Oh, and I’ve often seen guys (20’s to early/mid 30’s, I’d guess) going to work wearing the SEVERE bedhead look :eek: (and, sometimes, with jacket and tie) :eek: :eek: , and I’m like, “Wow, I wonder if they went to their job interviews like that.”

I know! That kind of sucks. I figure there are a lot of poor judges of distance, erring on the side of caution, or else they never learned good smooth braking technique. I started to hate it when I got a hybrid. One of the cool things about a hybrid is the way the engine totally cuts off when it’s in drive and stopped with the brake held down. Then as soon as you give it gas, the engine fires up again as though it hadn’t even stopped. It’s kind of annoying to have to stop the engine, start it again, stop it again, etc. So I’m careful to stop in the right place the first time. After that, if they pull up more ahead of me, I don’t feel I have to move again until the light changes. Unless there’s a long line of cars in the turn lane and the only way someone could get in was if I moved up.

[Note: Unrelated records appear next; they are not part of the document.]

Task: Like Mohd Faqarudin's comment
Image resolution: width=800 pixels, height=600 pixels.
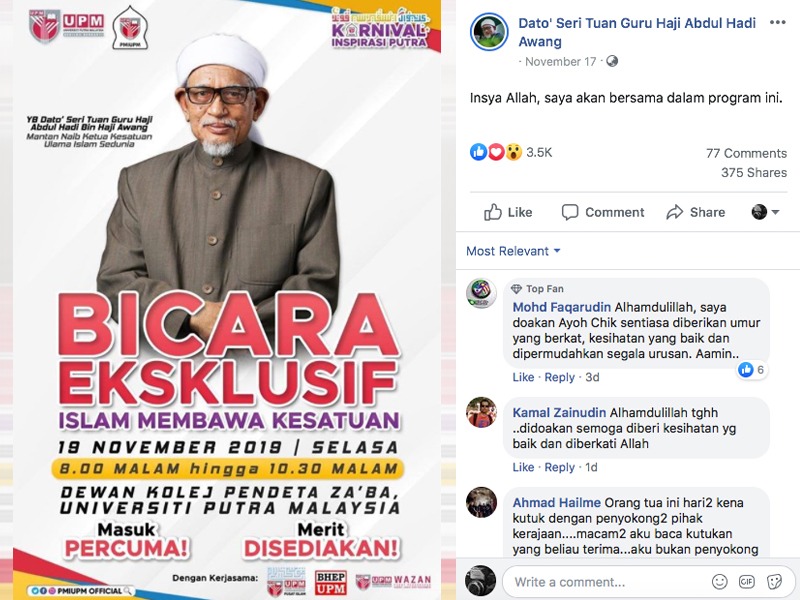Action: [523, 377]
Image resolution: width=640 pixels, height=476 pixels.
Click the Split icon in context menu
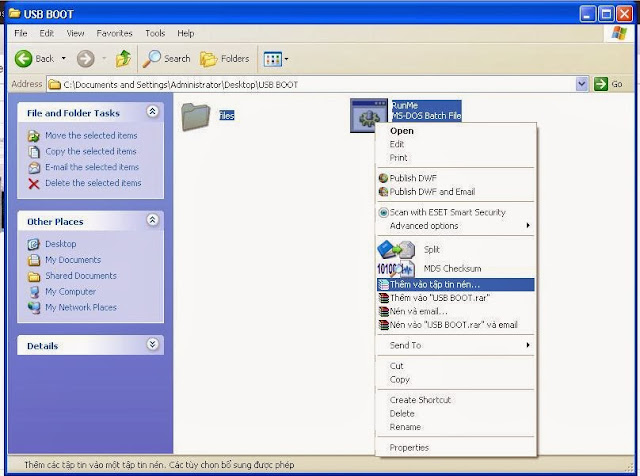[395, 249]
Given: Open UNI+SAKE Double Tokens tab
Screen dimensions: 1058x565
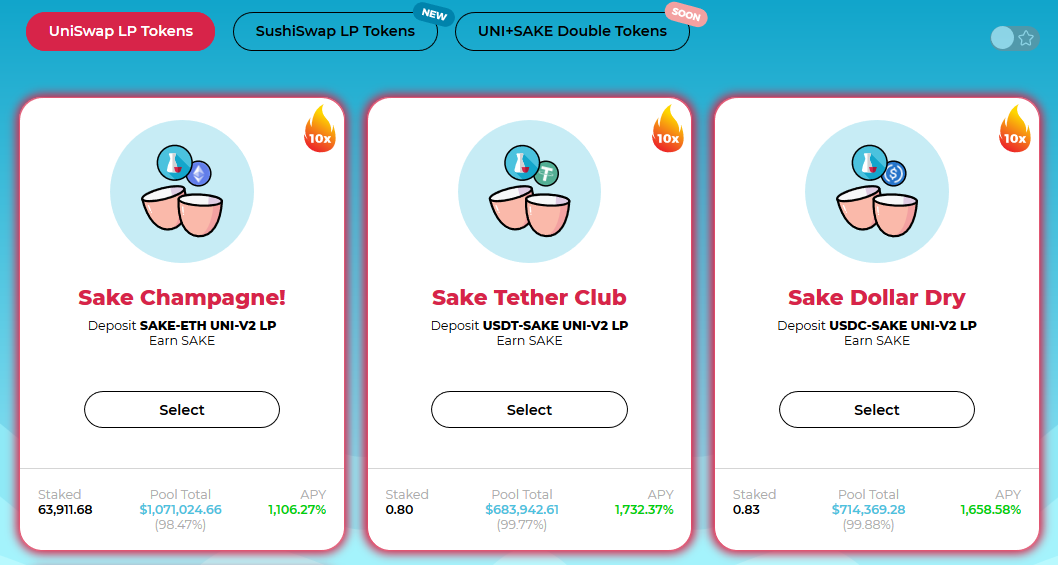Looking at the screenshot, I should [572, 31].
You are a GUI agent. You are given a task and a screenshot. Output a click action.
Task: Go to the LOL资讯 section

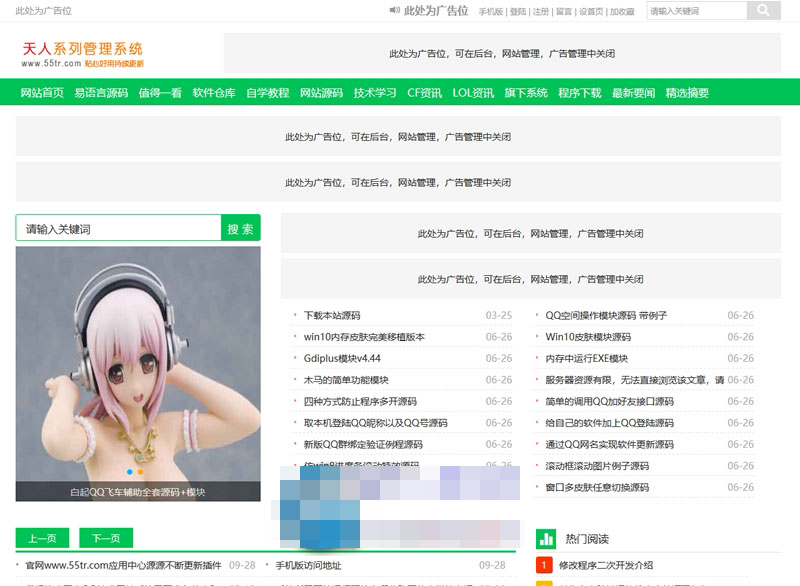point(473,93)
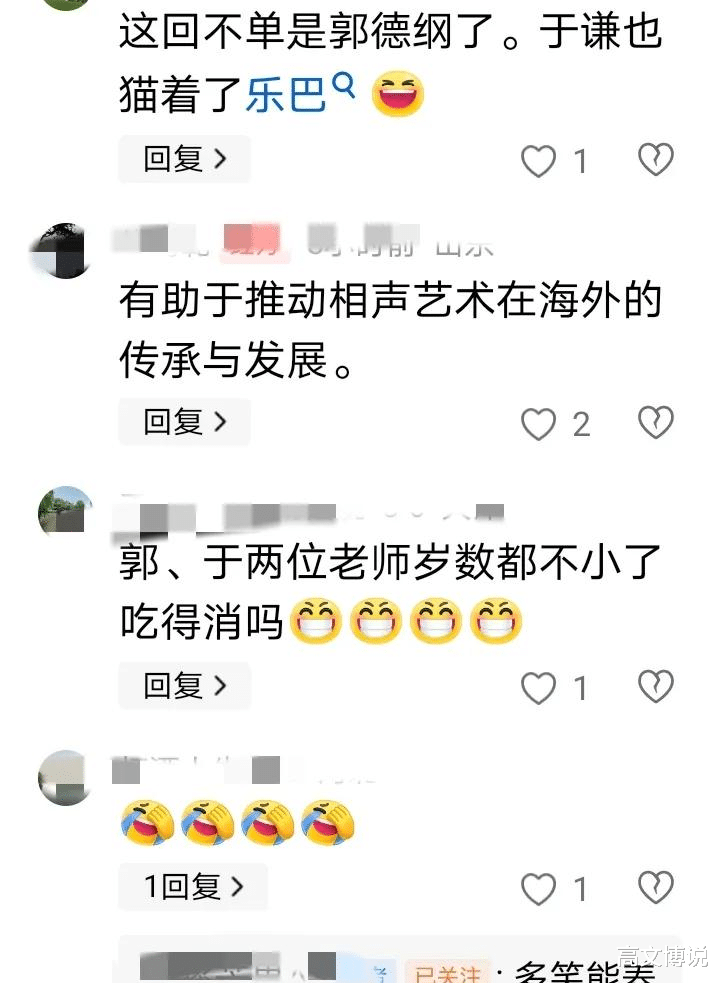Screen dimensions: 720x983
Task: Reply to the 于谦也猫着了 comment
Action: 184,159
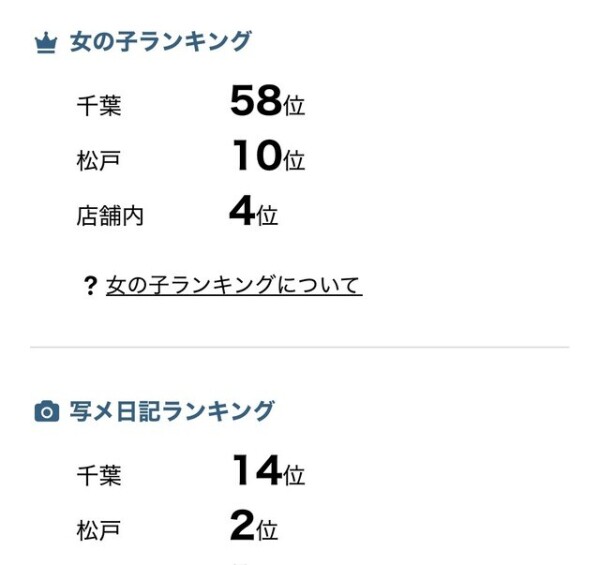Click 松戸 label under 写メ日記ランキング
600x565 pixels.
pyautogui.click(x=99, y=530)
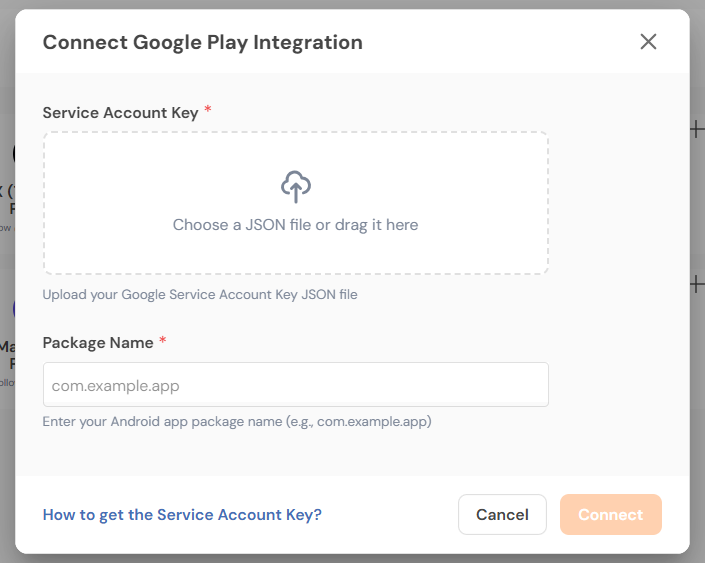Click the Package Name field label
This screenshot has height=563, width=705.
pyautogui.click(x=98, y=343)
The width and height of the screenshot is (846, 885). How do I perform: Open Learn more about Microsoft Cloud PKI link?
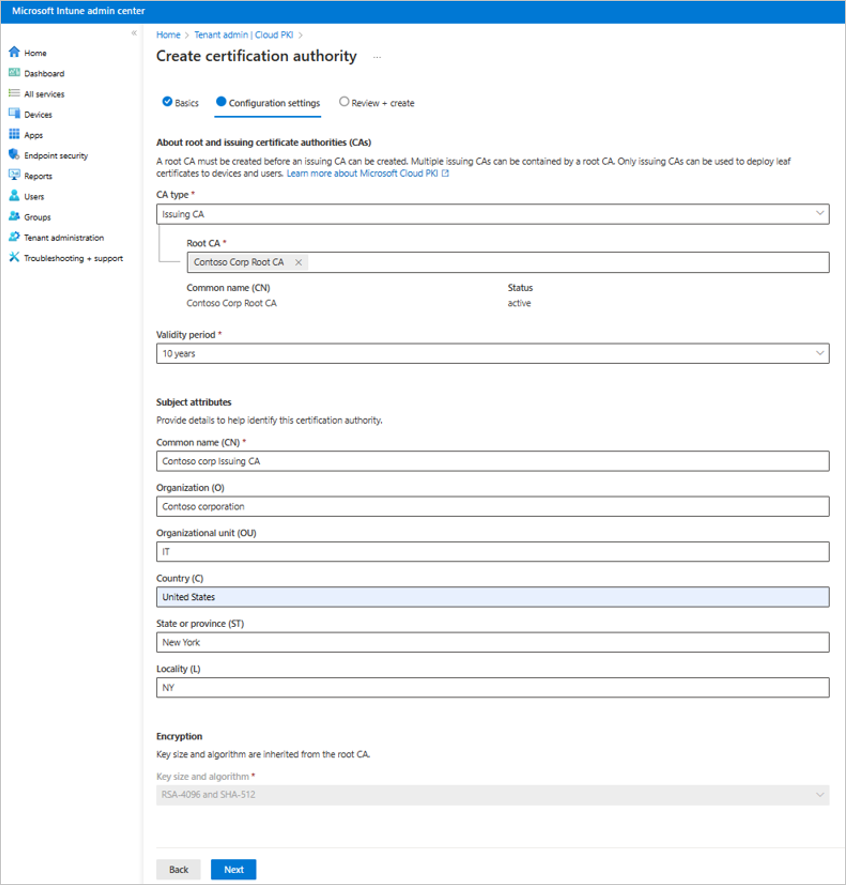click(x=367, y=174)
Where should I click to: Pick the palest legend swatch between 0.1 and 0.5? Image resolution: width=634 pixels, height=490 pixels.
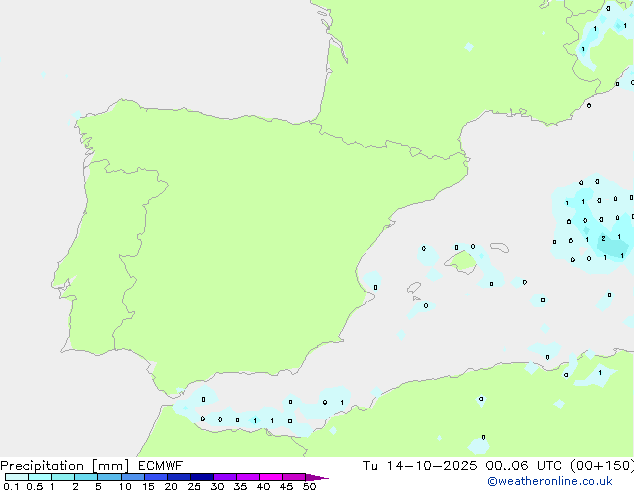point(16,477)
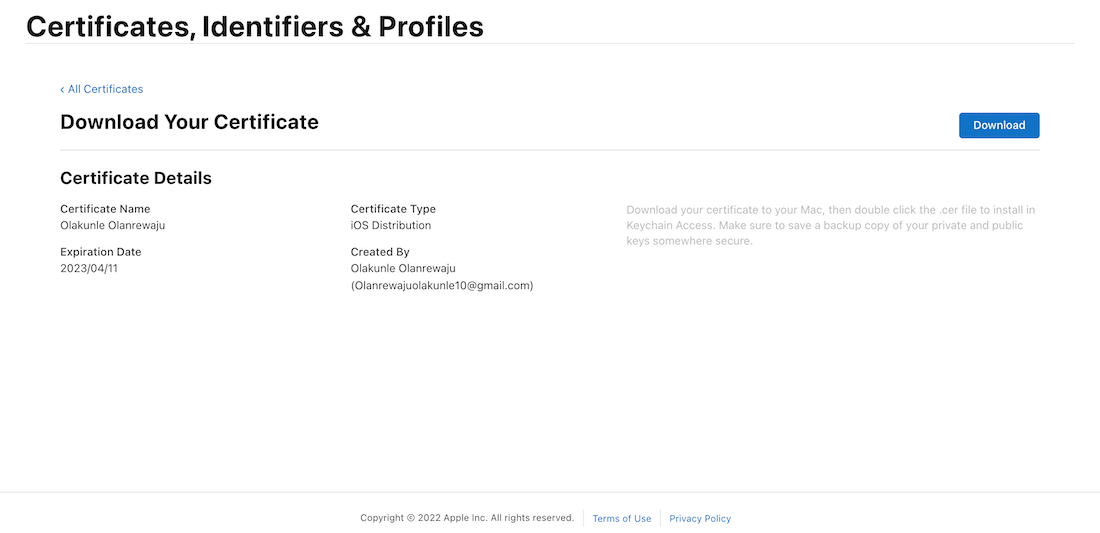1100x533 pixels.
Task: Click the Certificates, Identifiers & Profiles page title
Action: click(x=255, y=27)
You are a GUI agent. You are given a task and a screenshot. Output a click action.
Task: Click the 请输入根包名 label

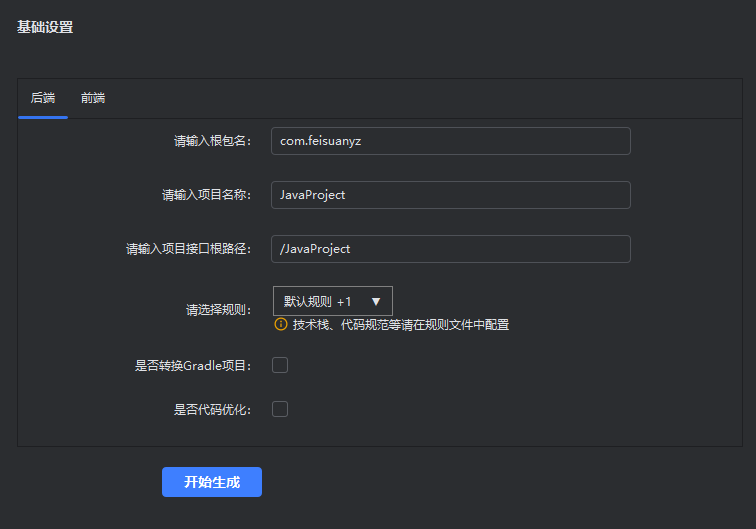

Li’l Pluck- For what it’s worth I took pizzabrat’s post to be a bit hostile as well. I thought your reply to be quite to the point. I see where pizzabrat has since clarified the post.
As to pizzabrat’s comment:

We clearly have differing ideas of what constitutes being cool. The fact that someone follows every goofy fad that comes down the pike is not it.
I remember everyone thinking they looked cool in the disco polyester clothes or the Urban Cowboy shirts and boots. Then someone, somewhere said that “that is no longer cool, this is!” and everyone wishing to appear cool ran out and followed suit.

Johanna- that is an interesting insight on the hybrids. I wasn’t aware of the stopping effect. I’m glad to see someone else looks in the mirror and tries to accommodate cars attempting to get into turn lanes. I was beginning to feel I was alone in this.